→ Objective: Reproduce the following lines verbatim, keeping each one unchanged and in its original order, for every entry below.

Entries for locating described items
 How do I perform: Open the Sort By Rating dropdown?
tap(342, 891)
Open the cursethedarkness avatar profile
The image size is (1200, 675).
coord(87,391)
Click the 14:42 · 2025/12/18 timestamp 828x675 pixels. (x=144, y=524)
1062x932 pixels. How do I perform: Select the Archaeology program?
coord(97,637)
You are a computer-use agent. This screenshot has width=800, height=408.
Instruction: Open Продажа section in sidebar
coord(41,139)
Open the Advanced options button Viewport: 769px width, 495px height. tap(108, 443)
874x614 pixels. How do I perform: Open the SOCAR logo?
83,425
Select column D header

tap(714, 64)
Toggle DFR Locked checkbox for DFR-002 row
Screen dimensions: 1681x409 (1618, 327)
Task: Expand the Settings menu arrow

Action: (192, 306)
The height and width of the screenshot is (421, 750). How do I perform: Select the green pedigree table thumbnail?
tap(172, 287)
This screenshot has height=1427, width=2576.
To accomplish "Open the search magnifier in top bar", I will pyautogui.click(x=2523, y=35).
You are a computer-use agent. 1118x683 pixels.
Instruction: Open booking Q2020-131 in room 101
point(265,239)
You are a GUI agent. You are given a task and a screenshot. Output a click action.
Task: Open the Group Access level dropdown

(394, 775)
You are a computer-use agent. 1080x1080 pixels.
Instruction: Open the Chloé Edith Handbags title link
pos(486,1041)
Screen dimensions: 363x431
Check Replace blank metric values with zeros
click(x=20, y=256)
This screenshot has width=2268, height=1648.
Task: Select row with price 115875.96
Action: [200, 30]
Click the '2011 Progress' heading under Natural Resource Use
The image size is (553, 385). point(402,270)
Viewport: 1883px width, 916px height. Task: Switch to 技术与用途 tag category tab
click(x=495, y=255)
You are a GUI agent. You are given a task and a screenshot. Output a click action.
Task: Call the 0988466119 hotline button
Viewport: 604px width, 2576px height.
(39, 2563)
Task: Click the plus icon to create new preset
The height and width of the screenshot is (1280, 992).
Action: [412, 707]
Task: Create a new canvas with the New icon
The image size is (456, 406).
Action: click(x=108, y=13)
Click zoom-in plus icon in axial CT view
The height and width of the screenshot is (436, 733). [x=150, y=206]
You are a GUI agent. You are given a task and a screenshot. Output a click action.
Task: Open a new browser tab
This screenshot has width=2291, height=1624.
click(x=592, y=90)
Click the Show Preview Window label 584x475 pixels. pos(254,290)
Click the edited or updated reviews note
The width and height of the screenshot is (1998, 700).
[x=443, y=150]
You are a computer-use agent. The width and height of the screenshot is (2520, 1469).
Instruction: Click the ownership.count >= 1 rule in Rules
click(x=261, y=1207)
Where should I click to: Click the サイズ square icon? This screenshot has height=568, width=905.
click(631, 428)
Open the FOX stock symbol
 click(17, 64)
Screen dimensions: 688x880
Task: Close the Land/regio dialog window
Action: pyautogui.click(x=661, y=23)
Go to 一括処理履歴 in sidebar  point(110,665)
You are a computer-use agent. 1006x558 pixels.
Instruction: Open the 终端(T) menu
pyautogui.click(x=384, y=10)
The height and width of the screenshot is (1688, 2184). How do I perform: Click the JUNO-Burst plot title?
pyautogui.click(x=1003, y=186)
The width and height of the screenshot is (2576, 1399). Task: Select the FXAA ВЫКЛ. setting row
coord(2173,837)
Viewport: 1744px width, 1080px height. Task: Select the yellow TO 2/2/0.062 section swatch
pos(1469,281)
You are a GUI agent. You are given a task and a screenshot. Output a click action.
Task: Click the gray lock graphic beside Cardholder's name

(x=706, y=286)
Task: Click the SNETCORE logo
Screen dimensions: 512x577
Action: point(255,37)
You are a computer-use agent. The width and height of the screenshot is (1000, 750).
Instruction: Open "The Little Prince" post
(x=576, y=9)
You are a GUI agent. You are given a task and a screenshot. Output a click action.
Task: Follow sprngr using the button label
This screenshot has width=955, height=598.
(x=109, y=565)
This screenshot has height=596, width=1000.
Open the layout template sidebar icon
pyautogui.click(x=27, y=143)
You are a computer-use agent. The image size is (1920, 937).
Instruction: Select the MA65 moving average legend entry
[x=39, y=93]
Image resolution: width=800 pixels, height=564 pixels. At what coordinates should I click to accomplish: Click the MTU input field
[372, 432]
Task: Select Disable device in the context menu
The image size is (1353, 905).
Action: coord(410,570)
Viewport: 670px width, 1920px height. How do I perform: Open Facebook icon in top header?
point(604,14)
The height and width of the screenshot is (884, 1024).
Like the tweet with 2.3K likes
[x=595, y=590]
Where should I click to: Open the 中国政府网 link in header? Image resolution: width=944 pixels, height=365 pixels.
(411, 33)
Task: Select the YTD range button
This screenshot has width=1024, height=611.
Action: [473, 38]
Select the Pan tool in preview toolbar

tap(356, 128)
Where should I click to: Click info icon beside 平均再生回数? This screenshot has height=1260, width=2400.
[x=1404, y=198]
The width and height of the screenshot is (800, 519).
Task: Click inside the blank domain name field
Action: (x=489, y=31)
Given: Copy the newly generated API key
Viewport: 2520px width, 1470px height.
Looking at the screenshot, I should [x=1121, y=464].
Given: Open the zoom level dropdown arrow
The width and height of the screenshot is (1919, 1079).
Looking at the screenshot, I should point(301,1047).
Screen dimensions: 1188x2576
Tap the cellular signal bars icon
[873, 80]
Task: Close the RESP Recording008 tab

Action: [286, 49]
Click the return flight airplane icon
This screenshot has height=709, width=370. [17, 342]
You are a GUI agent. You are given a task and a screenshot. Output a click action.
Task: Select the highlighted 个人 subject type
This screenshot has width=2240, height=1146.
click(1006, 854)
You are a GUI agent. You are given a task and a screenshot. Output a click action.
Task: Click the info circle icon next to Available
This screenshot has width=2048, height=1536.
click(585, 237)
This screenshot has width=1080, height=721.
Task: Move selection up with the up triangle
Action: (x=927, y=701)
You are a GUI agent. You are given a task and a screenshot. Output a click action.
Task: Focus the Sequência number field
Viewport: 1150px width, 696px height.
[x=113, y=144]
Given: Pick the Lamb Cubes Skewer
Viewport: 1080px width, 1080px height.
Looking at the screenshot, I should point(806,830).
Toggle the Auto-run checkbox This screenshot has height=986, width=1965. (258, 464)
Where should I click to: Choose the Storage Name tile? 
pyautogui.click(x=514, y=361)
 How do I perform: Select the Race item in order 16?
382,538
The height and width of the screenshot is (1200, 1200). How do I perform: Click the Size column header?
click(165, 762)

→ Expected answer:
 How do I perform: Open the Sort By Rating dropdown?
tap(342, 891)
Open the cursethedarkness avatar profile
The image size is (1200, 675).
coord(87,391)
Click the 14:42 · 2025/12/18 timestamp 828x675 pixels. (x=144, y=524)
1062x932 pixels. How do I perform: Select the Archaeology program?
coord(97,637)
You are a computer-use agent. This screenshot has width=800, height=408.
Instruction: Open Продажа section in sidebar
coord(41,139)
Open the Advanced options button Viewport: 769px width, 495px height. tap(108, 443)
874x614 pixels. How do I perform: Open the SOCAR logo?
83,425
Select column D header

tap(714, 64)
Toggle DFR Locked checkbox for DFR-002 row
Screen dimensions: 1681x409 (1618, 327)
Task: Expand the Settings menu arrow

Action: (192, 306)
The height and width of the screenshot is (421, 750). How do I perform: Select the green pedigree table thumbnail?
tap(172, 287)
This screenshot has height=1427, width=2576.
To accomplish "Open the search magnifier in top bar", I will pyautogui.click(x=2523, y=35).
You are a computer-use agent. 1118x683 pixels.
Instruction: Open booking Q2020-131 in room 101
point(265,239)
You are a GUI agent. You are given a task and a screenshot. Output a click action.
Task: Open the Group Access level dropdown

(394, 775)
You are a computer-use agent. 1080x1080 pixels.
Instruction: Open the Chloé Edith Handbags title link
pos(486,1041)
Screen dimensions: 363x431
Check Replace blank metric values with zeros
click(x=20, y=256)
This screenshot has width=2268, height=1648.
Task: Select row with price 115875.96
Action: [200, 30]
Click the '2011 Progress' heading under Natural Resource Use
The image size is (553, 385). point(402,270)
Viewport: 1883px width, 916px height. Task: Switch to 技术与用途 tag category tab
click(x=495, y=255)
You are a GUI agent. You are given a task and a screenshot. Output a click action.
Task: Call the 0988466119 hotline button
Viewport: 604px width, 2576px height.
(39, 2563)
Task: Click the plus icon to create new preset
The height and width of the screenshot is (1280, 992).
Action: [412, 707]
Task: Create a new canvas with the New icon
The image size is (456, 406).
Action: click(x=108, y=13)
Click zoom-in plus icon in axial CT view
The height and width of the screenshot is (436, 733). [x=150, y=206]
You are a GUI agent. You are given a task and a screenshot. Output a click action.
Task: Open a new browser tab
This screenshot has width=2291, height=1624.
click(x=592, y=90)
Click the Show Preview Window label 584x475 pixels. pos(254,290)
Click the edited or updated reviews note
The width and height of the screenshot is (1998, 700).
[x=443, y=150]
You are a computer-use agent. The width and height of the screenshot is (2520, 1469).
Instruction: Click the ownership.count >= 1 rule in Rules
click(x=261, y=1207)
Where should I click to: Click the サイズ square icon? This screenshot has height=568, width=905.
click(631, 428)
Open the FOX stock symbol
 click(17, 64)
Screen dimensions: 688x880
Task: Close the Land/regio dialog window
Action: pyautogui.click(x=661, y=23)
Go to 一括処理履歴 in sidebar  point(110,665)
You are a computer-use agent. 1006x558 pixels.
Instruction: Open the 终端(T) menu
pyautogui.click(x=384, y=10)
The height and width of the screenshot is (1688, 2184). How do I perform: Click the JUNO-Burst plot title?
pyautogui.click(x=1003, y=186)
The width and height of the screenshot is (2576, 1399). Task: Select the FXAA ВЫКЛ. setting row
coord(2173,837)
Viewport: 1744px width, 1080px height. Task: Select the yellow TO 2/2/0.062 section swatch
pos(1469,281)
You are a GUI agent. You are given a task and a screenshot. Output a click action.
Task: Click the gray lock graphic beside Cardholder's name

(x=706, y=286)
Task: Click the SNETCORE logo
Screen dimensions: 512x577
Action: point(255,37)
You are a computer-use agent. The width and height of the screenshot is (1000, 750).
Instruction: Open "The Little Prince" post
(x=576, y=9)
You are a GUI agent. You are given a task and a screenshot. Output a click action.
Task: Follow sprngr using the button label
This screenshot has width=955, height=598.
(x=109, y=565)
This screenshot has height=596, width=1000.
Open the layout template sidebar icon
pyautogui.click(x=27, y=143)
You are a computer-use agent. The image size is (1920, 937).
Instruction: Select the MA65 moving average legend entry
[x=39, y=93]
Image resolution: width=800 pixels, height=564 pixels. At what coordinates should I click to accomplish: Click the MTU input field
[372, 432]
Task: Select Disable device in the context menu
The image size is (1353, 905).
Action: coord(410,570)
Viewport: 670px width, 1920px height. How do I perform: Open Facebook icon in top header?
point(604,14)
The height and width of the screenshot is (884, 1024).
Like the tweet with 2.3K likes
[x=595, y=590]
Where should I click to: Open the 中国政府网 link in header? Image resolution: width=944 pixels, height=365 pixels.
(411, 33)
Task: Select the YTD range button
This screenshot has width=1024, height=611.
Action: [473, 38]
Select the Pan tool in preview toolbar

tap(356, 128)
Where should I click to: Click info icon beside 平均再生回数? This screenshot has height=1260, width=2400.
[x=1404, y=198]
The width and height of the screenshot is (800, 519).
Task: Click inside the blank domain name field
Action: (x=489, y=31)
Given: Copy the newly generated API key
Viewport: 2520px width, 1470px height.
Looking at the screenshot, I should [x=1121, y=464].
Given: Open the zoom level dropdown arrow
The width and height of the screenshot is (1919, 1079).
Looking at the screenshot, I should point(301,1047).
Screen dimensions: 1188x2576
Tap the cellular signal bars icon
[873, 80]
Task: Close the RESP Recording008 tab

Action: [286, 49]
Click the return flight airplane icon
This screenshot has height=709, width=370. [17, 342]
You are a GUI agent. You are given a task and a screenshot. Output a click action.
Task: Select the highlighted 个人 subject type
This screenshot has width=2240, height=1146.
click(1006, 854)
You are a GUI agent. You are given a task and a screenshot. Output a click action.
Task: Click the info circle icon next to Available
This screenshot has width=2048, height=1536.
click(585, 237)
This screenshot has width=1080, height=721.
Task: Move selection up with the up triangle
Action: (x=927, y=701)
You are a GUI agent. You are given a task and a screenshot. Output a click action.
Task: Focus the Sequência number field
Viewport: 1150px width, 696px height.
[x=113, y=144]
Given: Pick the Lamb Cubes Skewer
Viewport: 1080px width, 1080px height.
Looking at the screenshot, I should point(806,830).
Toggle the Auto-run checkbox This screenshot has height=986, width=1965. (258, 464)
Where should I click to: Choose the Storage Name tile? 
pyautogui.click(x=514, y=361)
 How do I perform: Select the Race item in order 16?
382,538
The height and width of the screenshot is (1200, 1200). How do I perform: Click the Size column header?
click(165, 762)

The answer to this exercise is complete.